◆ **PROBLEM**: Report each line of the material below where the word "agent" can be found.
*** RAW DATA ***
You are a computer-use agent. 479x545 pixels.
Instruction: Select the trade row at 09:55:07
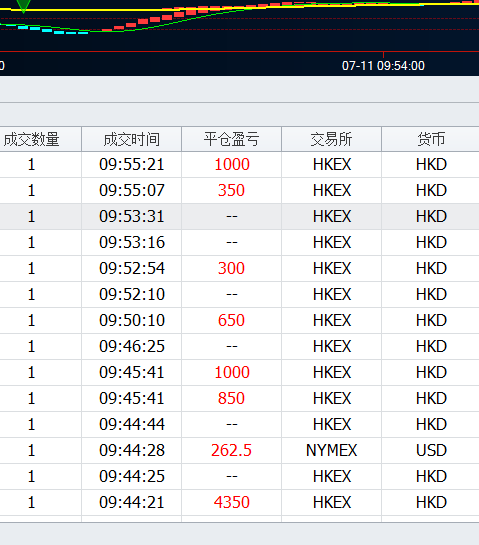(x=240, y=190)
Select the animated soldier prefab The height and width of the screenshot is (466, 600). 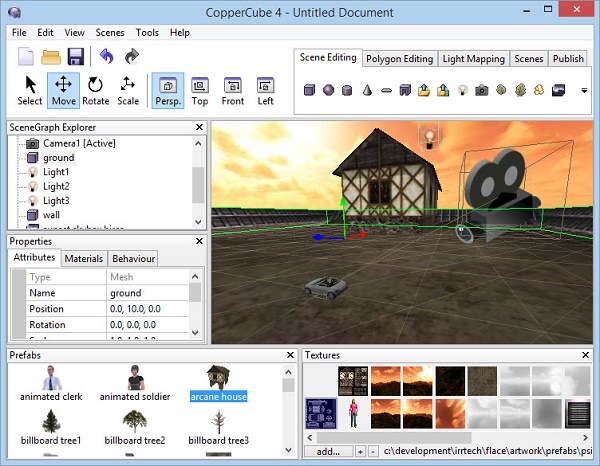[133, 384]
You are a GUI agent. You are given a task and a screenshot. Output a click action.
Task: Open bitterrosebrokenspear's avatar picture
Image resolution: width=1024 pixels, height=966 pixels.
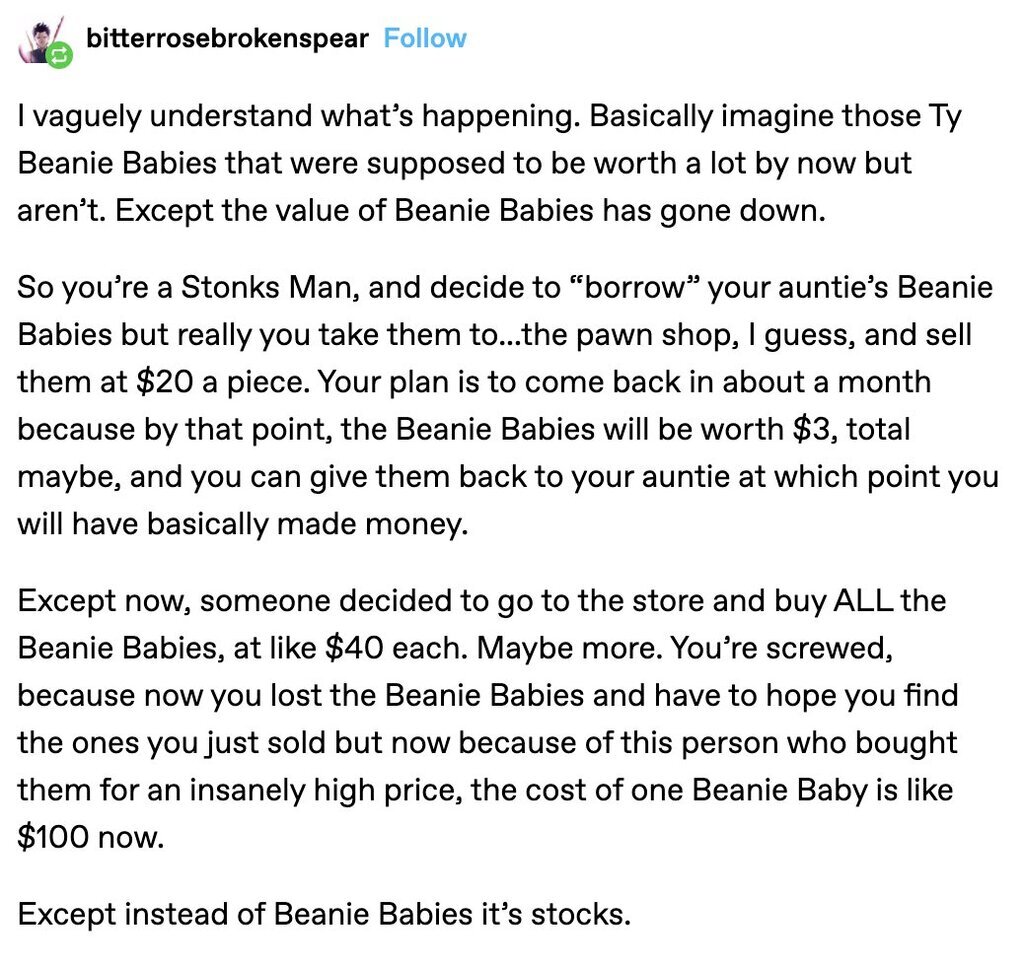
***
*** RAW DATA ***
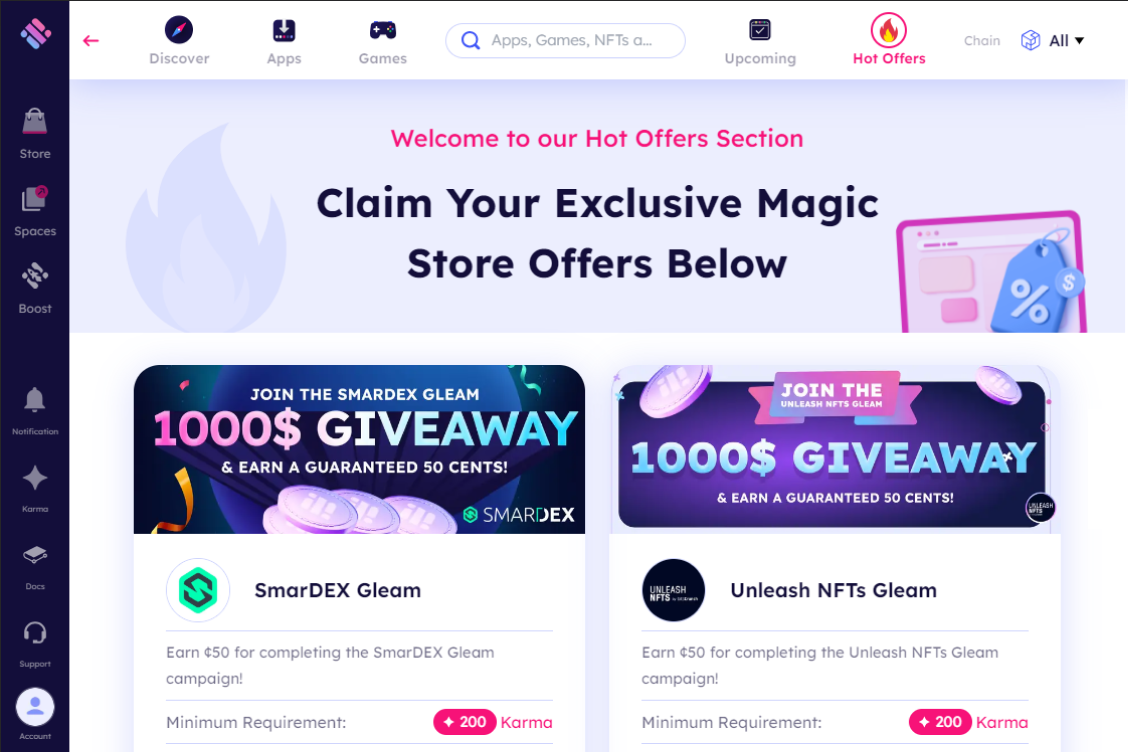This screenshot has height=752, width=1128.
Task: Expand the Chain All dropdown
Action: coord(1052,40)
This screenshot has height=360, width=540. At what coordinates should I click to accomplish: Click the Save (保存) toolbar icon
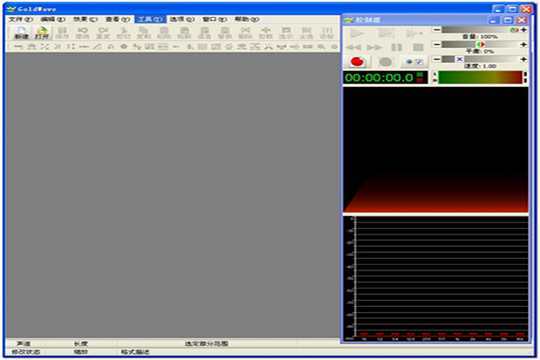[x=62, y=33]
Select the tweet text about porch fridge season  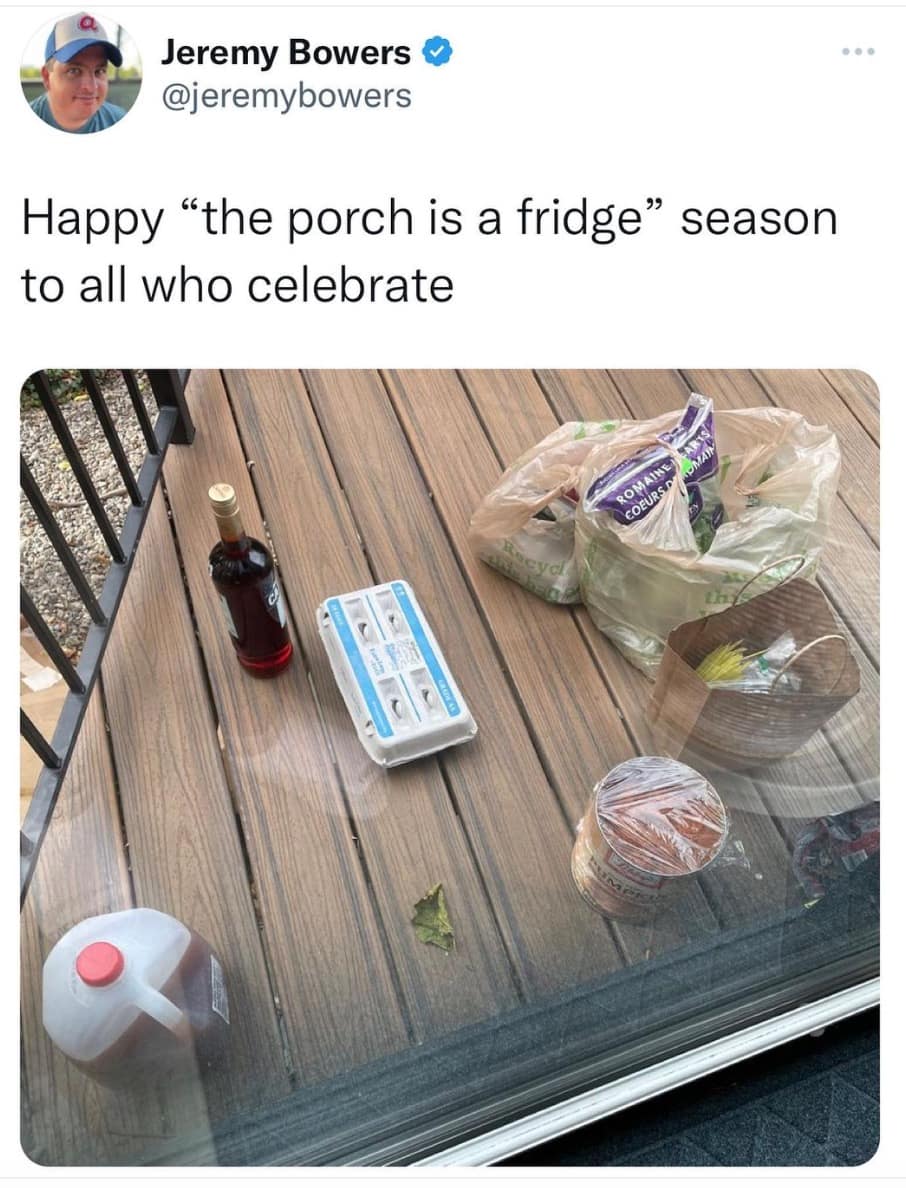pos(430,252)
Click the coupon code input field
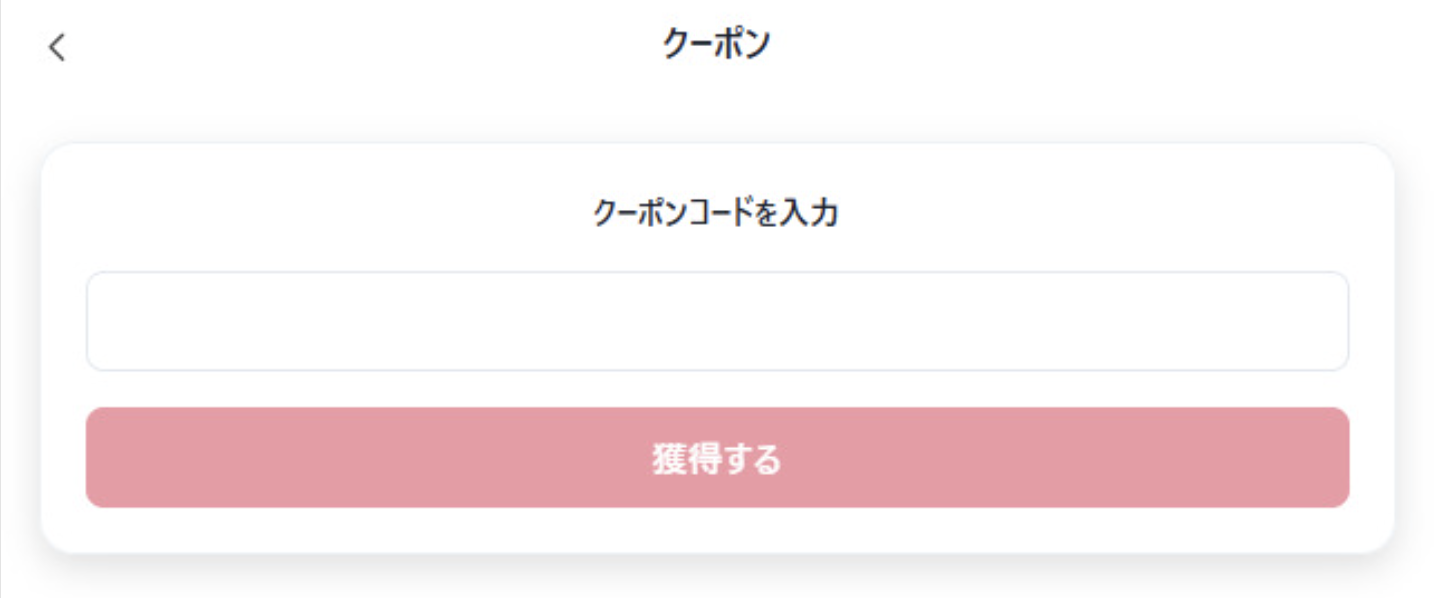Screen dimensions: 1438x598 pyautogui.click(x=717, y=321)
***
◆ **PROBLEM SOLUTION**:
You are a computer-use agent. 479x545 pixels.
You are a GUI agent. You are given a task and a screenshot. Output a click action.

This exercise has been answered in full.